In looking for scholarly attention to the matter, the most recent discussion I could find was an informative article by Armin D. Baum.[iv]  This study documents Greek and Roman literary conventions, showing how striking the anonymity of the NT Gospels is.  But Baum notes that anonymity of what he calls “historiographical” texts (narratives) is also characteristic of OT writings of this type, and, he contends, and was practiced more widely in the Ancient Near East.[v]

So, it appears that the authors of the NT Gospels may have been influenced by the pattern of authorial anonymity in the OT narratives that they considered scriptures.  It is dangerous to try to explore their intentions.  Did they consciously imitate the anonymity of these OT texts, perhaps thereby wishing to link their narratives with those?  Greek and Roman authors identified themselves, wishing credit for their works.  Did the authors of the NT Gospels think it inappropriate to identify themselves as the authors of these texts, wishing instead simply to foreground the contents and simply serve the message/cause?  In any case, the evident individuality of the four Gospels reflects the work of four authors.  But, for whatever reason, they did not wish to foreground themselves, and that is noteworthy.

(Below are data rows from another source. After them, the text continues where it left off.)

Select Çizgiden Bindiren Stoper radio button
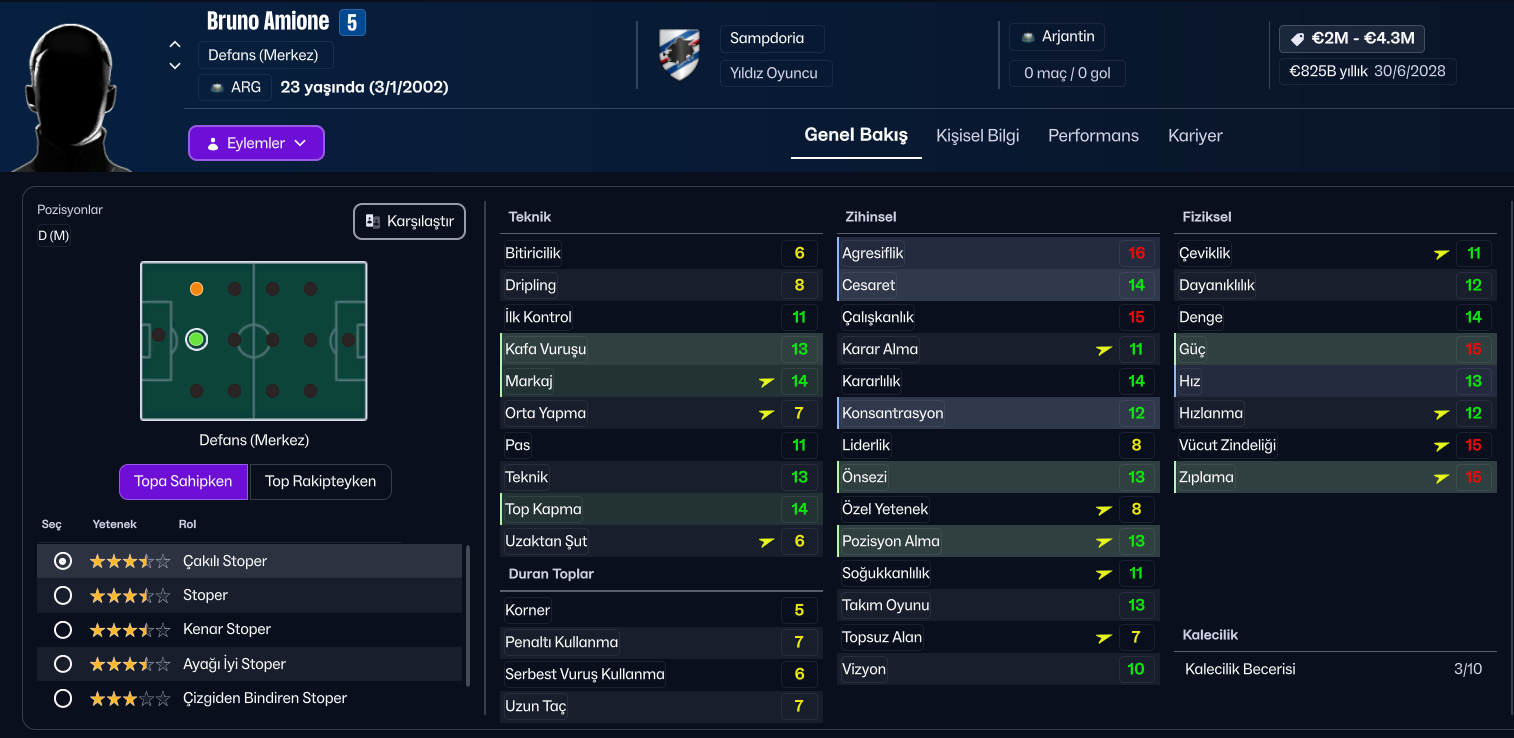This screenshot has width=1514, height=738. (x=63, y=698)
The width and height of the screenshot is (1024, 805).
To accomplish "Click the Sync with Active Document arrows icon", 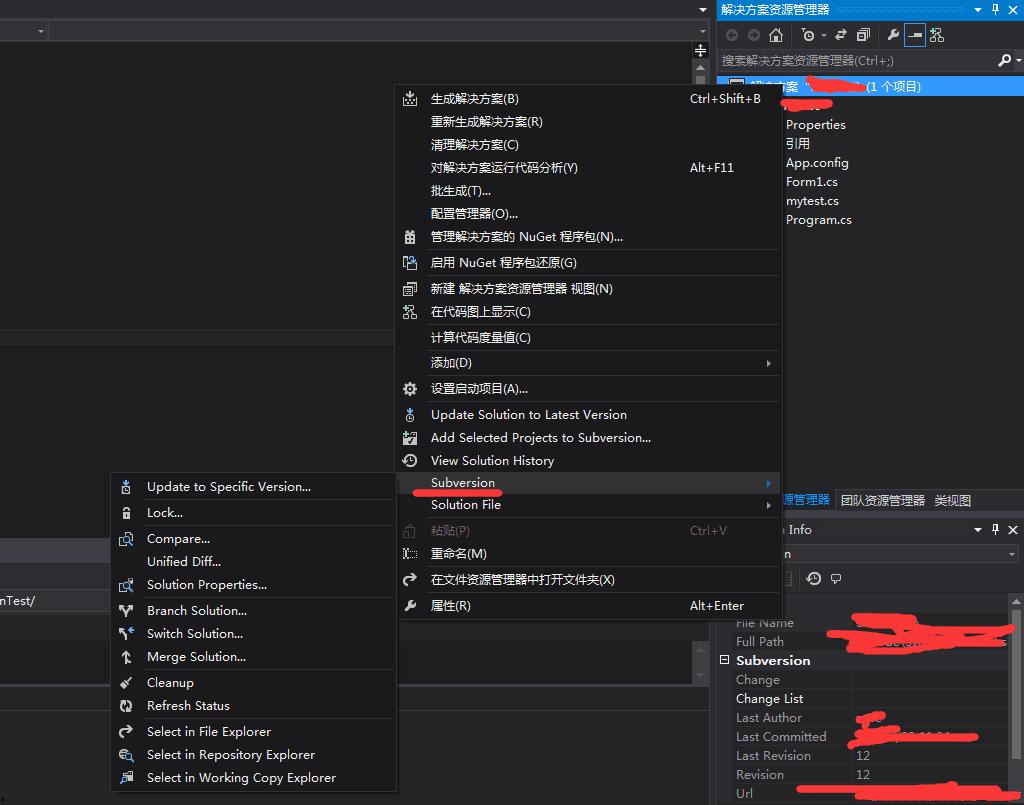I will click(841, 35).
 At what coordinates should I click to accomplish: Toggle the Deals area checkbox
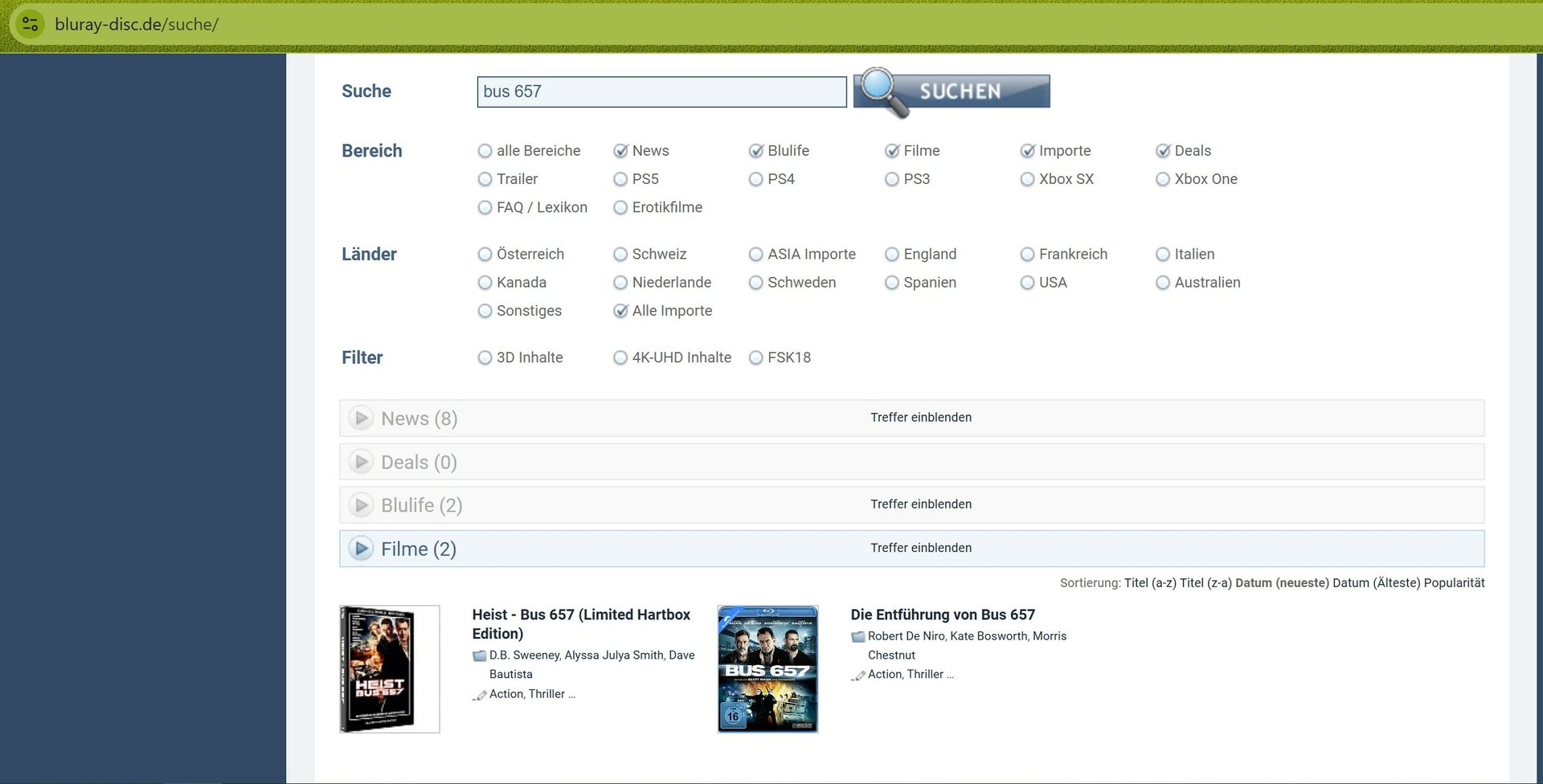point(1163,151)
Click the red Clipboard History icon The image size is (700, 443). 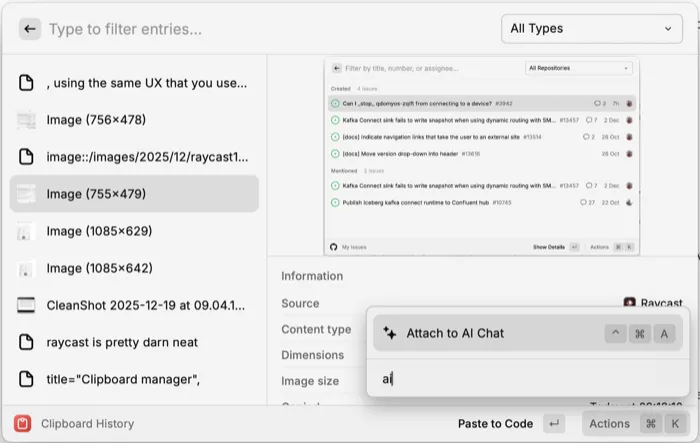[21, 423]
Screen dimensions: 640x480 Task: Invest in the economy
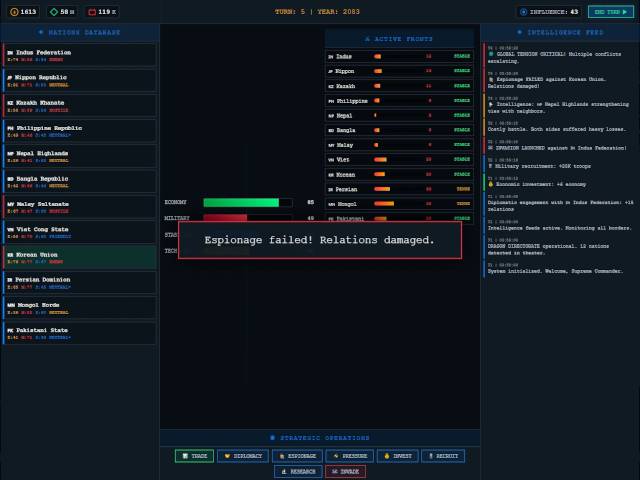[398, 456]
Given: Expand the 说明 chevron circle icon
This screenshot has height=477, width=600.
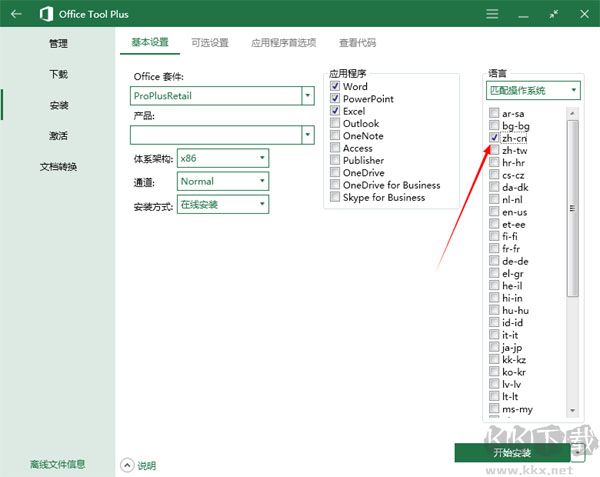Looking at the screenshot, I should point(127,465).
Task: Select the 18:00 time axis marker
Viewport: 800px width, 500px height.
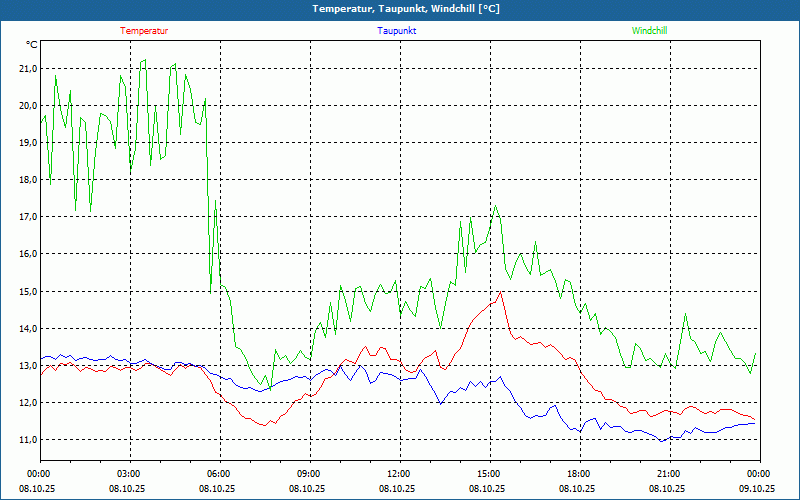Action: click(578, 473)
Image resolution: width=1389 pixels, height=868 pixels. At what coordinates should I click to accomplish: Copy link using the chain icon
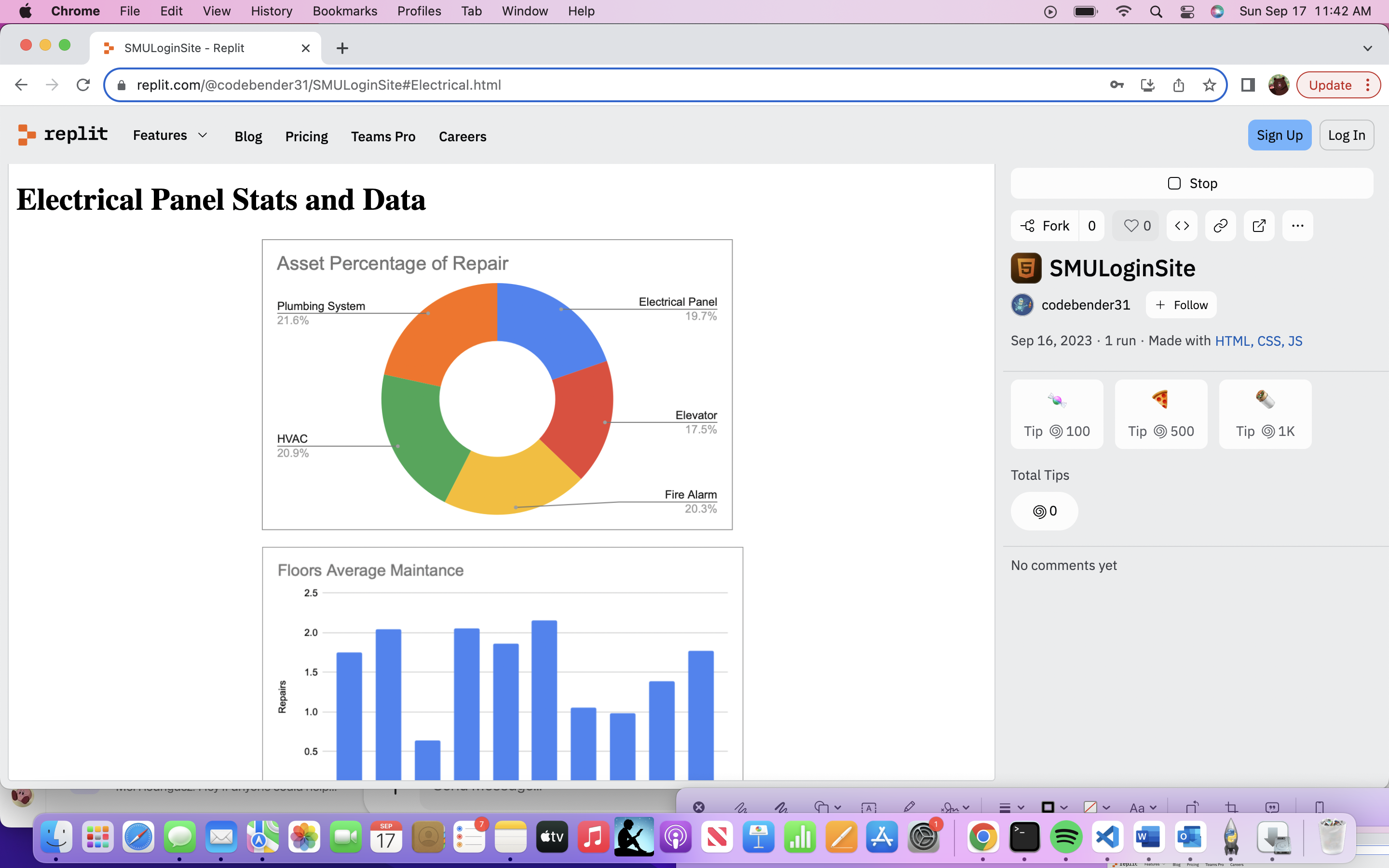(1220, 226)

As we move into the second century, however, the four Gospels were ascribed to the now-traditional authors.  But, as others have noted, the “superscriptions” that identify them, for example, “the Gospel according to Matthew (κατα Μαθθαιον) are all unusually phrased.[vi]  More typically, the name of an author was placed it in a genitive construction in relationship to the work.  The phrasing of these superscriptions identifies “the Gospel” as the subject shared by all four texts, each one of which presents a version of it.

The anonymity of the NT Gospels also contrasts with the more direct authorial claims of subsequent “apocryphal” gospels.   For example, the opening lines of the Gospel of Thomas identify the text as “the secret sayings which the living Jesus spoke, as Judas Thomas wrote them.”  These later texts tend to claim some unique revelation or insight granted to this or that named individual (and denied to all other disciples of Jesus).

Typically, commentaries take little note of the anonymity of the Gospels, but it deserves more attention, given how unusual it apparently was.


[i] David E. Aune, The Westminster Dictionary of New Testament and Early Christian Literature and Rhetoric (Louisville/London: Westminster John Knox Press, 2003), 35.

[ii] This practice was typically followed by Jewish authors of the Greco-Roman period too.  E.g., the prologue to Josephus’ Jewish War, 1.1-3.

[iii] In John 21:24, an unidentified “we” vouch for the truthfulness of “the disciple who witnesses about these things and wrote these things,” which appears to point to the putative author of the preceding Gospel of John.  But this figure is not named.  Luke 1:1-4 and Acts 1:1 address these texts to a Theophilos (not otherwise known), but the author does not identify himself.

[iv] Armin D. Baum, “The Anonymity of the New Testament History Books: A Stylistic Device in the Context of Greco-Roman and Ancient Near Eastern Literature,” Novum Testamentum 50.2 (2008): 120-42.

[v] Baum notes, on the other hand, that OT Wisdom and Prophetic texts typically were linked to named figures.

[vi] Martin Hengel, The Four Gospels and the One Gospel of Jesus Christ (London: SCM, 2000), 48-53.